Vu les seuls éléments d’appréciation objectifs dont elle dispose, la cour ne relève pas un syndrome anxio-dépressif et/ou une inaptitude qui seraient en lien, même partiel, avec les conditions de travail de Monsieur [P] [M] au sein de la société [10], ni un quelconque manquement de l’employeur à ses obligations vis-à-vis du salarié, notamment l’obligation de sécurité.
La cour peut seulement constater que le 18 juin 2018, Monsieur [P] [M] aurait indiqué à Monsieur [R] [T], directeur général (représentant de l’employeur) et supérieur hiérarchique direct, apparemment pour la première fois, qu’il souhaitait quitter l’entreprise dans le cadre d’une rupture amiable du contrat de travail car '[9] est en train de détruire sa vie', sans autres doléances ni observations précises. L’employeur lui ayant répondu dès le lendemain qu’il était content de son salarié et qu’il n’envisageait pas la signature d’une rupture conventionnelle, Monsieur [P] [M] était placé immédiatement en situation d’arrêt de travail pour maladie ordinaire, et ce de façon ininterrompue jusqu’à licenciement pour inaptitude et impossibilité de reclassement parfaitement fondé, ce qui en tout état de cause ne permettait pas à l’employeur de réagir de façon adaptée aux dires du salarié le 18 juin 2018 s’agissant de ses conditions de travail, ou simplement de son sentiment de lassitude ou fatigue professionnelle.
La cour juge que l’inaptitude ayant conduit au licenciement de Monsieur [P] [M] par la société [10] n’est ni d’origine professionnelle ni en lien avec un manquement fautif de l’employeur.

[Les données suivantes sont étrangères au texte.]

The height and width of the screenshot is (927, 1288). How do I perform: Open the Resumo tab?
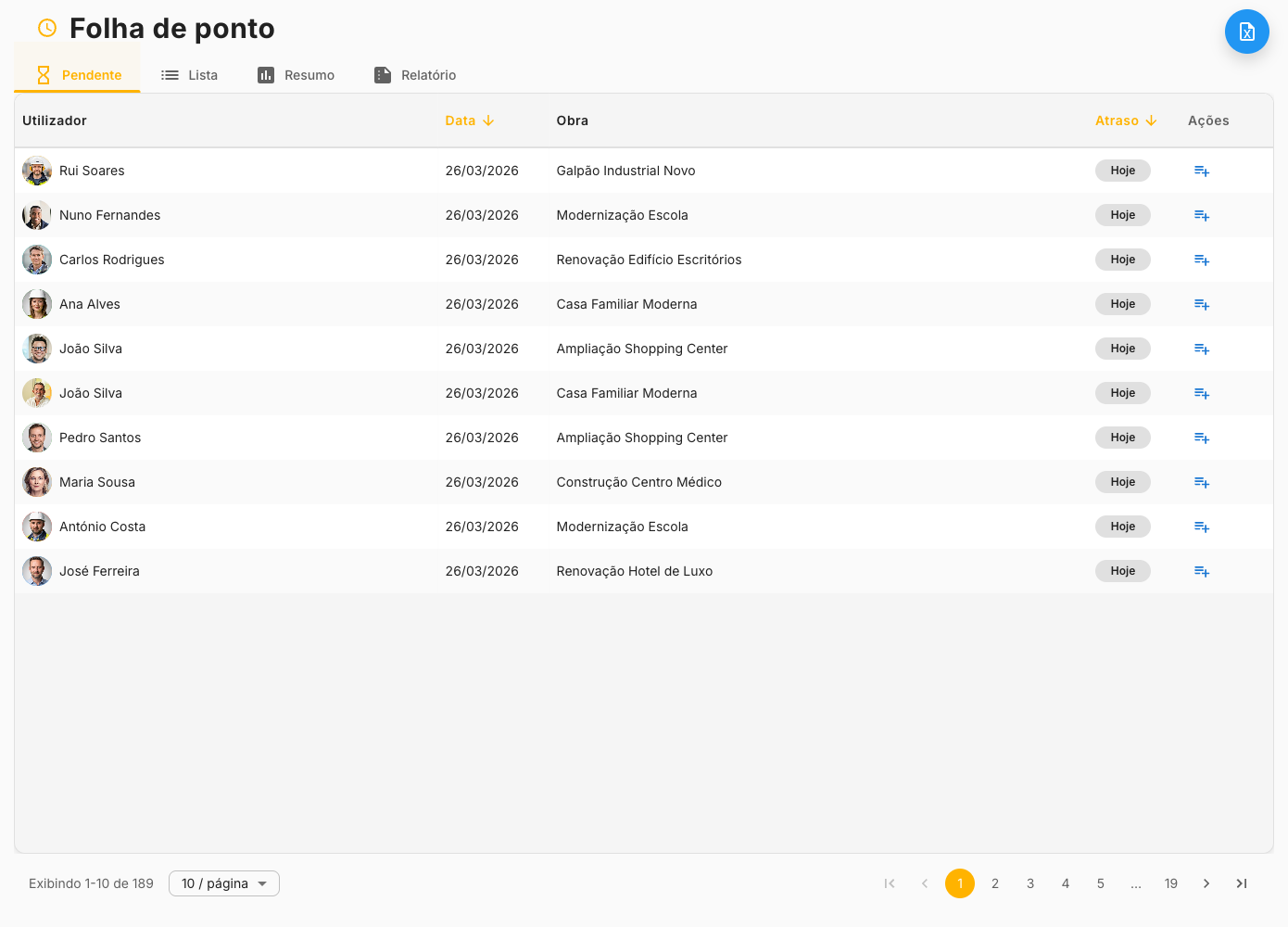coord(297,75)
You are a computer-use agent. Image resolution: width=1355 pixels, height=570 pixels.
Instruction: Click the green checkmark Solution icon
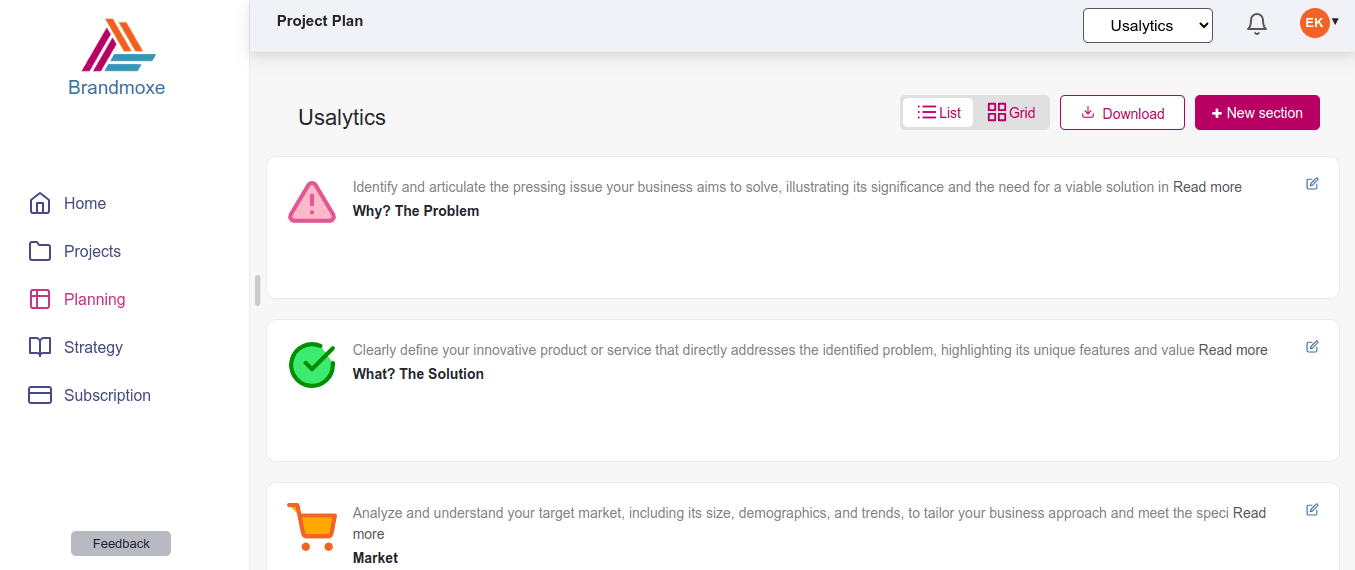pyautogui.click(x=312, y=365)
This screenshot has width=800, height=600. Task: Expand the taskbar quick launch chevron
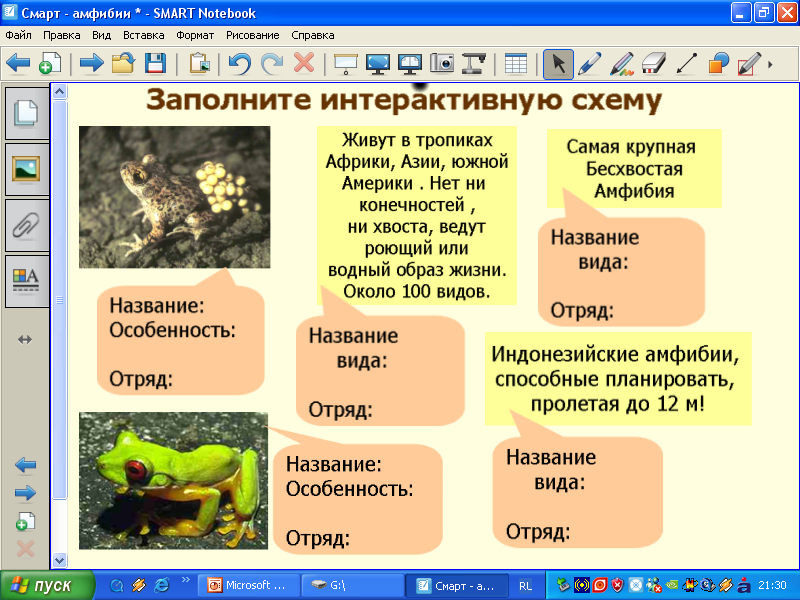click(x=186, y=580)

Monsieur [P] [M] sera donc débouté de ses demandes aux fins de juger que ses conditions de travail sont à l’origine de la maladie professionnelle qu’il a contractée, juger que l’inaptitude constatée le 29 juillet 2019 repose sur une origine professionnelle, condamner la SAS [10] à lui payer des sommes à titre de dommages-intérêts pour licenciement sans cause réelle et sérieuse, au titre d’une indemnité spéciale de licenciement pour inaptitude professionnelle et d’une indemnité compensatrice de préavis avec congés-payés afférents.
Monsieur [P] [M] ne pourra également qu’être débouté de sa demande de voir condamner la SAS [10] à lui payer une indemnité au titre du préjudice fonctionnel, temporaire, partiel, prétention qui ne relève pas de la compétence du juge prud’homal mais de celle du juge de la sécurité sociale.

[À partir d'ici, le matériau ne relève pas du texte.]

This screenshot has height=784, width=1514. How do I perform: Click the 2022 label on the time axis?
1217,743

Le jugement déféré sera confirmé en ce qu’il a débouté Monsieur [P] [M] de l’intégralité de ses demandes concernant l’exécution et la rupture du contrat de travail l’ayant lié à la société [10].

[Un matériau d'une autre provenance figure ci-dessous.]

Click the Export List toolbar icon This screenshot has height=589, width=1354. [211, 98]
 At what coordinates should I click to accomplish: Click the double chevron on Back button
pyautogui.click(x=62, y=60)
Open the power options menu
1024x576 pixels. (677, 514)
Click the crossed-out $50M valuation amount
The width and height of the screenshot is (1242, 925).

— Sur les dépens et frais irrépétibles -
Le jugement déféré sera confirmé en ses dispositions sur les dépens et frais irrépétibles de première instance.
Monsieur [P] [M], qui succombe totalement en son recours, sera condamné aux entiers dépens d’appel.
En équité et vu la situation économique des parties, il n’y a pas lieu à condamnation sur le fondement de l’article 700 du code de procédure civile.
PAR CES MOTIFS
La Cour, statuant publiquement, contradictoirement, après en avoir délibéré conformément à la loi,
— Confirme le jugement déféré ;
— Y ajoutant, condamne Monsieur [P] [M] aux dépens d’appel ;
— Déboute les parties de leurs demandes plus amples ou contraires.
Ainsi fait et prononcé lesdits jour, mois et an.